**Objectifs**:
1/ Recopiez mot pour mot l'intégralité du texte sur les conflits de motivation.
2/ Dans le listing, remplacez « dropdown arrow » par « drop-down arrow », du début jusqu'à la ligne contenant « click(x=410, y=46) » incluse, sans rien modifier d'autre. Ne redonnez que ces lignes et omettez les images.

**Texte**:
+ + + + +

Faim = désagréable vs. Se faire brûler = désagréable
En fonction de ce qui est le plus agréable ou le plus désagréable nous choisirons l’option qui nous apparait la meilleure. Il n’y a pas de réponses universelles, dans les conflits de motivation, l’opinion, les habitudes, les besoins, les expériences précédentes… prennent toutes leur importance.
Dans certains cas, une même source de motivation peut être à la fois agréable et désagréable. L’élément se confronte alors à lui-même :
Vous aimez les films d’horreur mais vous sursautez au moindre bruit et vous mettez les mains devant les yeux lorsque cela devient trop intense.
Film d’horreur : excitation / adrénaline = agréable vs. Film d’horreur : faire des cauchemars = désagréable
Les situations qui opposent une chose agréable à une chose sans intérêt voire désagréable sont facile à résoudre, à moins d’être maso, on va se diriger vers ce qui nous apporte de la satisfaction :
Dans mon cas si on me disait : « Tu préfères enfiler des perles tout l’après-midi, ou aller faire une grande balade à cheval sur la plage ? », je n’hésiterais pas longtemps.
Bref vous avez compris l’idée.
Le conflit de motivation utilisé pour l’apprentissage du rappel
Pour comprendre ce choix il convient de donner des points imaginaires aux situations :

Voici comment cela se présente :
- Vous êtes dans votre salon et vous appelez votre chien alors qu’il est tranquille dans son panier. L’environnement est connu, banalisé donc peu stimulant sans être pour autant désagréable, comme pour moi avec les perles. Si vous l’appelez en le motivant (d’une voix joyeuse, en vous accroupissant), la plupart du temps le chien va s’approcher, car il n’a rien de mieux à faire… Même si c’est un peu décevant il faudra tout de même le récompenser pour renforcer ce comportement.

+ + + + +

**Listing à traiter**:
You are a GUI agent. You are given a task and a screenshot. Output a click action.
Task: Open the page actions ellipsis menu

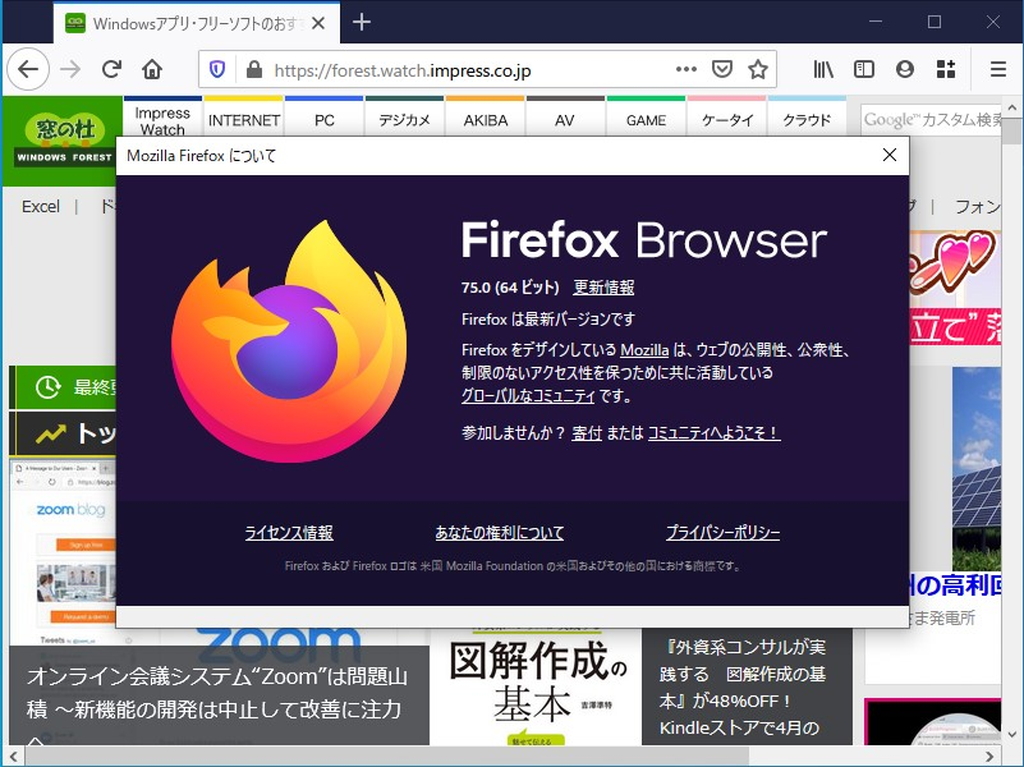[x=686, y=69]
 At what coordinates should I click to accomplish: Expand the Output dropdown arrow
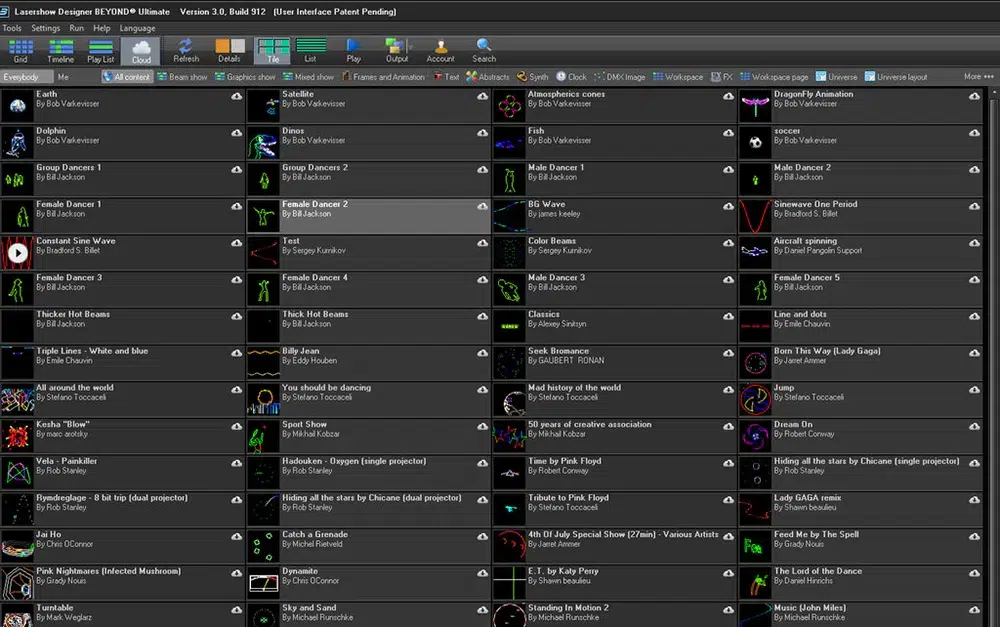click(x=410, y=46)
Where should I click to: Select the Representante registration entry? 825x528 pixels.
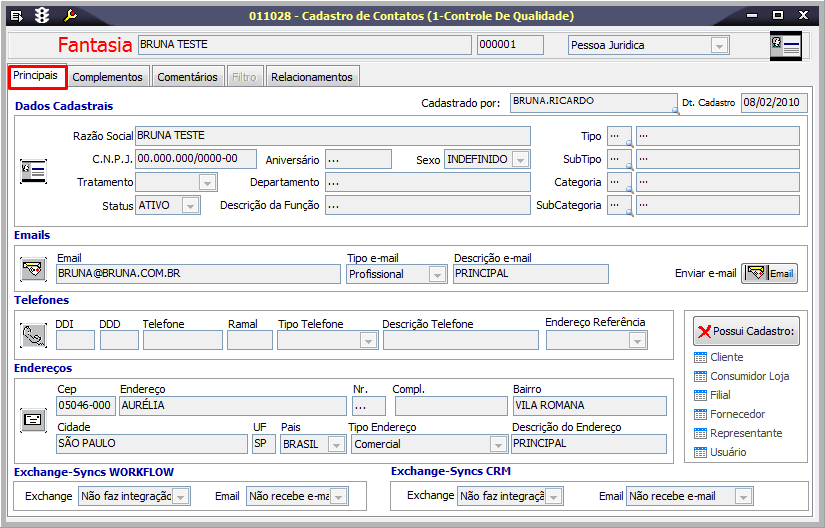(745, 433)
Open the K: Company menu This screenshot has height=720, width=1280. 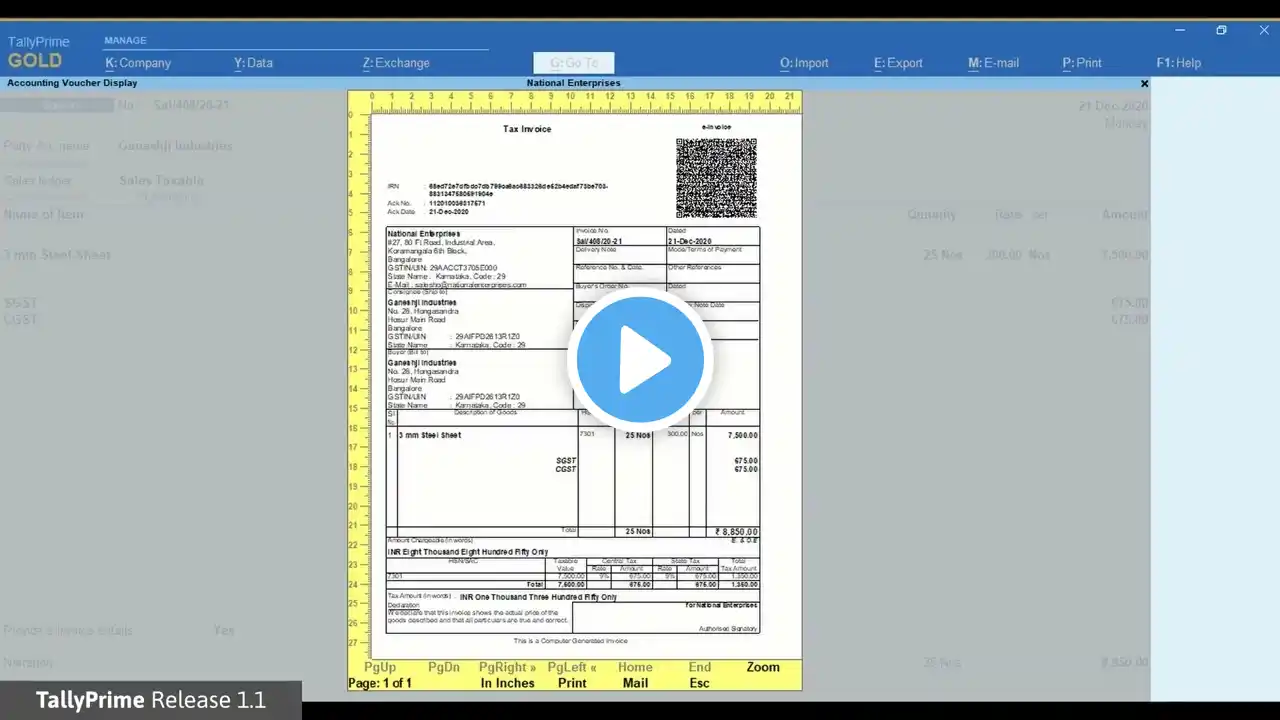pyautogui.click(x=138, y=63)
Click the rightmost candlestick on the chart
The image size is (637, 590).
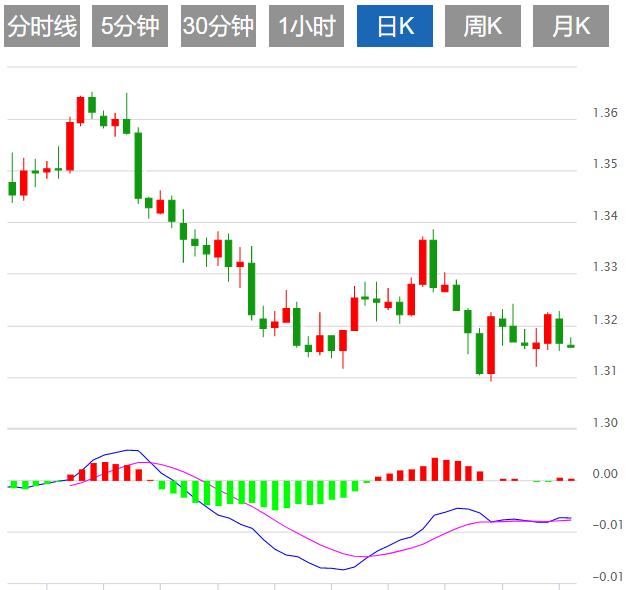[571, 346]
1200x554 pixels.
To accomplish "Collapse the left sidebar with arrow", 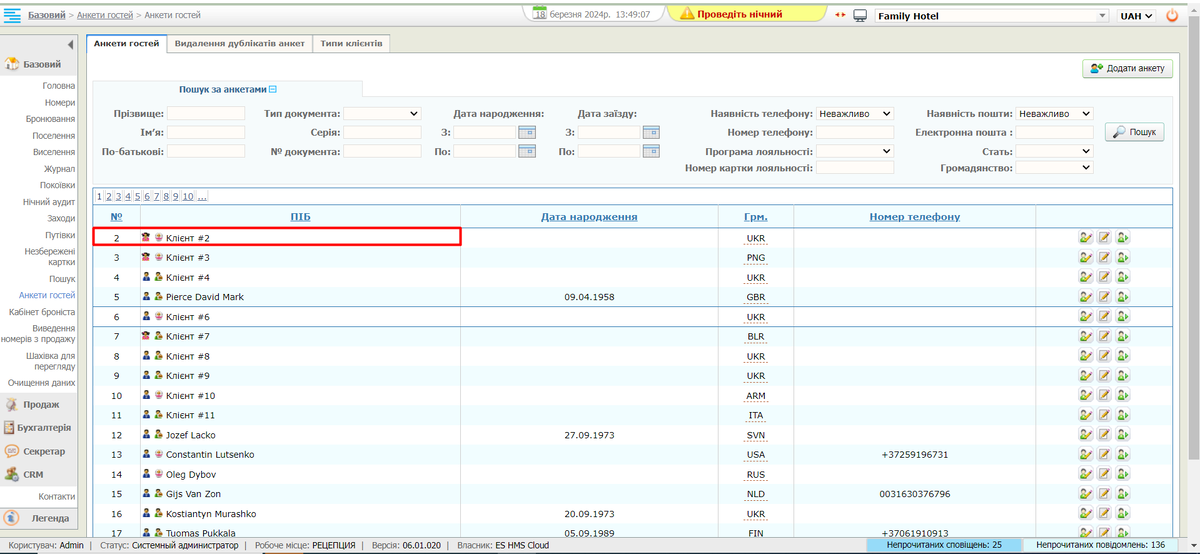I will point(70,45).
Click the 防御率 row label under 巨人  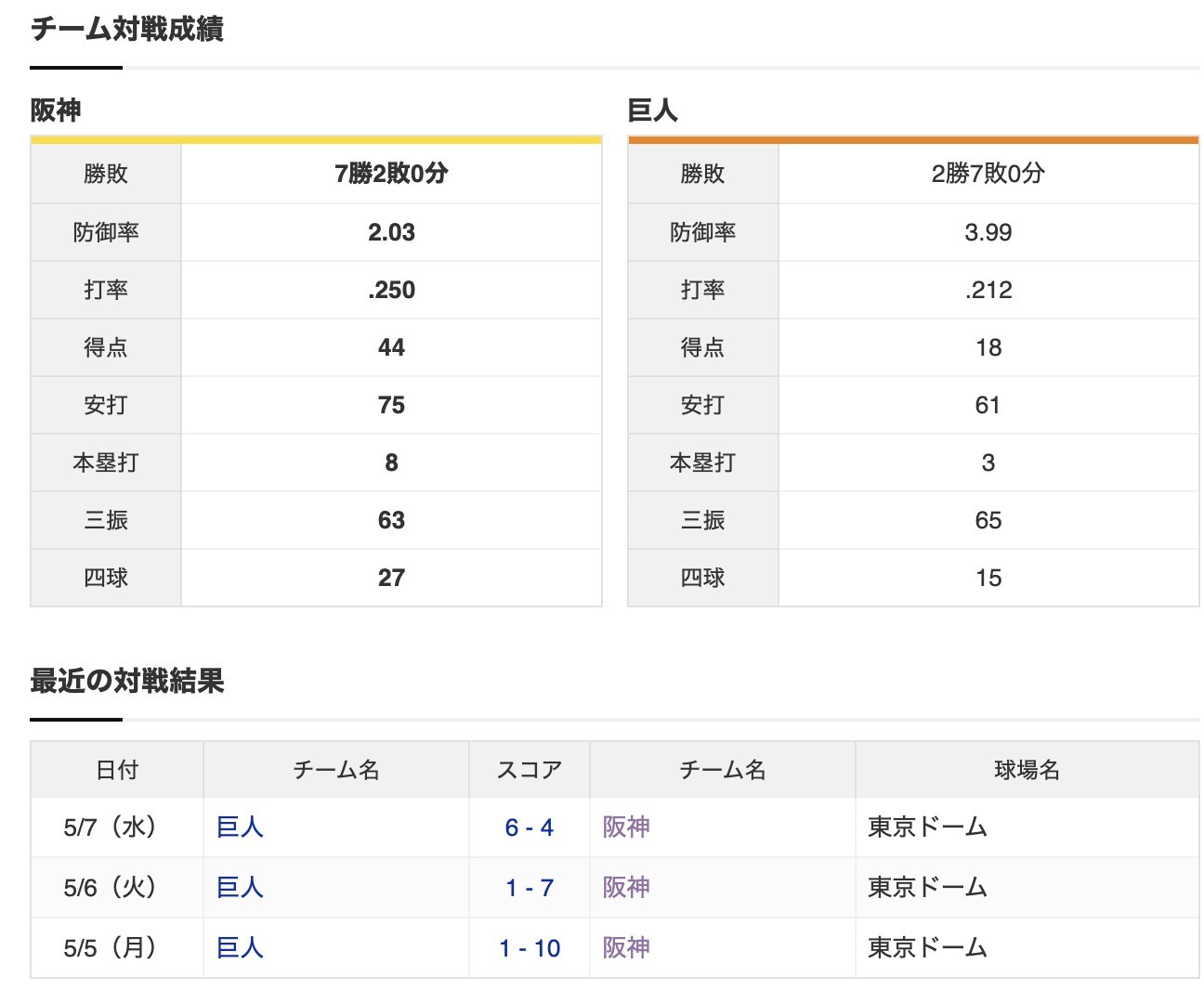tap(703, 232)
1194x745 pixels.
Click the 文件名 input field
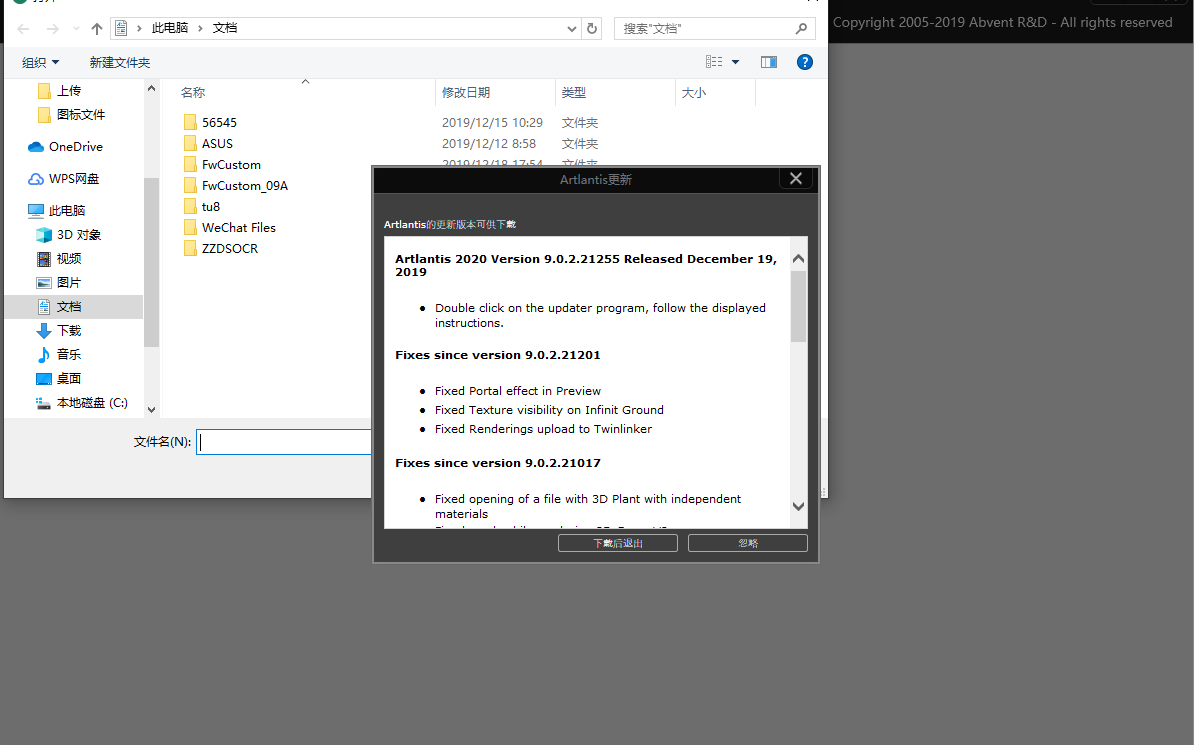pyautogui.click(x=285, y=442)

+ + + + +

**Réponses par consigne**:
1/
Faim = désagréable vs. Se faire brûler = désagréable
En fonction de ce qui est le plus agréable ou le plus désagréable nous choisirons l’option qui nous apparait la meilleure. Il n’y a pas de réponses universelles, dans les conflits de motivation, l’opinion, les habitudes, les besoins, les expériences précédentes… prennent toutes leur importance.
Dans certains cas, une même source de motivation peut être à la fois agréable et désagréable. L’élément se confronte alors à lui-même :
Vous aimez les films d’horreur mais vous sursautez au moindre bruit et vous mettez les mains devant les yeux lorsque cela devient trop intense.
Film d’horreur : excitation / adrénaline = agréable vs. Film d’horreur : faire des cauchemars = désagréable
Les situations qui opposent une chose agréable à une chose sans intérêt voire désagréable sont facile à résoudre, à moins d’être maso, on va se diriger vers ce qui nous apporte de la satisfaction :
Dans mon cas si on me disait : « Tu préfères enfiler des perles tout l’après-midi, ou aller faire une grande balade à cheval sur la plage ? », je n’hésiterais pas longtemps.
Bref vous avez compris l’idée.
Le conflit de motivation utilisé pour l’apprentissage du rappel
Pour comprendre ce choix il convient de donner des points imaginaires aux situations :

Voici comment cela se présente :
- Vous êtes dans votre salon et vous appelez votre chien alors qu’il est tranquille dans son panier. L’environnement est connu, banalisé donc peu stimulant sans être pour autant désagréable, comme pour moi avec les perles. Si vous l’appelez en le motivant (d’une voix joyeuse, en vous accroupissant), la plupart du temps le chien va s’approcher, car il n’a rien de mieux à faire… Même si c’est un peu décevant il faudra tout de même le récompenser pour renforcer ce comportement.

2/
You are a GUI agent. You are given a task and a screenshot. Output a click action.
Task: Open the page actions ellipsis menu

[x=686, y=69]
 At what coordinates should I click to accomplish: Expand the Output drop-down arrow
click(x=410, y=46)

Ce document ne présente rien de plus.